The processor spends its time reacting to signals, but it can't react to all of them at the same time or they would become jumbled. Instead, the processor waits until it is given the go-ahead to receive a signal; how long it waits is determined by the system clock. At precise intervals, the system clock sends electrical pulses as a means of polling the system for waiting instructions. If an instruction is waiting and the processor is not already busy with previous instructions, the processor brings the in­struction in and works on it. The number of in­structions the processor can handle in a single clock cycle (one pulse of the system dock) depends on the design of the processor itself. The first microprocessors were able to han­dle only one instruction per cycle, but today's processors speed this up considerably through two process­es, called pipelining and superscalar execution, pipelining allows the processor to read a new instruction from memory before it is finished processing the current instruction. In some processors, several instruc­tions can be worked on simultane­ously. The extent to which pipelined data can flow into the processor is called the pipeline depth. Up through the 80286, Intel processors had a pipeline depth of only 1 (in effect, there was no pipeline at all), but with the 80486 family, the pipeline depth jumped to 4; up to four instructions could be in different pipeline stages.

A superscalar processor has more than one pipeline, meaning it can execute more than one set of instructions at the same time. The­oretically this can double performance, but usually one of the pipelines ends up waiting for an instruction to finish in another pipeline.

INSTRUCTIONS

Computers run on low-level commands called instructions. Low-level means that these commands work directly with the processor, in effect communicating with the processor's most basic capabilities. Each type of proces­sor has a specific group of these commands on which it can act; this group is called the processor's instruction set.

The processor's instructions are accessible to human programmers through various programming languages. The instructions them­selves are written in machine language, the lowest-level language of all, which consists solely of numbers and thus is rarely used by programmers. To get around this difficulty, programmers turn either to assembly lan­guage, which uses the same instructions but gives them names (such as add), or to a high-level language (HLL), in which the machine instructions are encompassed within larger-scale commands.

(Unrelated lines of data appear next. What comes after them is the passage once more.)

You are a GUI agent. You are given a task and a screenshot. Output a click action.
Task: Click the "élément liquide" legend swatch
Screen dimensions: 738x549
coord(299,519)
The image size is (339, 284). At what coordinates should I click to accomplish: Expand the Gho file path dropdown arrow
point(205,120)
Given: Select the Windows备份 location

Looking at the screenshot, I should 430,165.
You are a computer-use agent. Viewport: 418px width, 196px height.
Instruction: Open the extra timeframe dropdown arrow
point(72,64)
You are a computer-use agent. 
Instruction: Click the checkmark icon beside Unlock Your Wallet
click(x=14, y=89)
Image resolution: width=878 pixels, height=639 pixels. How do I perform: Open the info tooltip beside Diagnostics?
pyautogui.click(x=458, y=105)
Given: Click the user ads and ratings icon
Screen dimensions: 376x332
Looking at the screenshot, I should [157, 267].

HLLs don't dispense with machine instruc­tions in any way; they simply make them easier to work with. A program written in an HLL must be compiled, usually first into an internal intermediate language, then to machine language. The two stages, called a compiler front end and back end, allow the compiler writer to separate the parts of the process that are architecture-neutral from those that are architecture-specific. Ultimate­ly, the processor must receive numerical in­structions to do anything at all.

Typical instructions for the x86 instruction set, which has formed the basis of the PC environment for years, include commands for such activities as arithmetic functions, data movement, logical instructions, and input/output instructions. Arithmetic instruc­tions include add, which adds the contents of different registers together, and inc (incre­ment), which adds 1 to the value in the regis­ter. Data movement instructions include mov, which moves data from one register or mem­ory address to another register or memory address, and xchng (exchange), which swaps the values in two different registers or memory addresses. All programs consist of combinations of the wide variety of instructions available to the processor.